:: WHAT IS BEING ASKED ::
From the line containing "You are a computer-use agent. The" onward, retype each line of the entries below exactly, last line included.

[Saved data entries]

════════════════════

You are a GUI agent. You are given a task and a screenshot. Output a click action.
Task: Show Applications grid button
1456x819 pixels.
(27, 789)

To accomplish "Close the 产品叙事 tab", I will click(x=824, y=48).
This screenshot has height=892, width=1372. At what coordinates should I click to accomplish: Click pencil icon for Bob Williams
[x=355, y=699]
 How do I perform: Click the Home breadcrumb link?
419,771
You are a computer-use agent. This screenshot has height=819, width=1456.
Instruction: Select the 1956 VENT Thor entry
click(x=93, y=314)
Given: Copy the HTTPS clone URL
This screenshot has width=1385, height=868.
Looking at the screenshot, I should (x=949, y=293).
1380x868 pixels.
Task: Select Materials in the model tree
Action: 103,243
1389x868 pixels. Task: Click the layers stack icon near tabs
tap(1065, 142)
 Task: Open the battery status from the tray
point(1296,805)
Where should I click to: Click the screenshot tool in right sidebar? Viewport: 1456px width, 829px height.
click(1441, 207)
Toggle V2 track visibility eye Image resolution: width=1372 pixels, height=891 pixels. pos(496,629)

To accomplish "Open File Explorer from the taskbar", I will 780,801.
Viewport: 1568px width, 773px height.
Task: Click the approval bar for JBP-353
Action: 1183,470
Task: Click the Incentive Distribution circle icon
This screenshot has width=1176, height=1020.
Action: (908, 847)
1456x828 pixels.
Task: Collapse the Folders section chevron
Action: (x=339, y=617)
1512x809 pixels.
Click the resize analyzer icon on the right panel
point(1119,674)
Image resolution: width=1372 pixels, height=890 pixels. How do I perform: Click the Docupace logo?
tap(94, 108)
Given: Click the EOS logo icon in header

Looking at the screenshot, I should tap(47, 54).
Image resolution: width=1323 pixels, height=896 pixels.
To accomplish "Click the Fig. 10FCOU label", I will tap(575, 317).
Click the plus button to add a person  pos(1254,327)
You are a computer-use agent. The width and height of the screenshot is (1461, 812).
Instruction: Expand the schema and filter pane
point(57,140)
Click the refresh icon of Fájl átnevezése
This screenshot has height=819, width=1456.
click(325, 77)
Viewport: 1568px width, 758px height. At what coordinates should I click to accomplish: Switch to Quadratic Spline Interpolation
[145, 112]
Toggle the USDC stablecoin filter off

════════════════════

:: SOLVED EXERCISE ::
You are a computer-use agent. The width and height of the screenshot is (1461, 812).
Instruction: Expand the schema and filter pane
point(57,140)
Click the refresh icon of Fájl átnevezése
This screenshot has height=819, width=1456.
click(325, 77)
Viewport: 1568px width, 758px height. At what coordinates should I click to accomplish: Switch to Quadratic Spline Interpolation
[145, 112]
Toggle the USDC stablecoin filter off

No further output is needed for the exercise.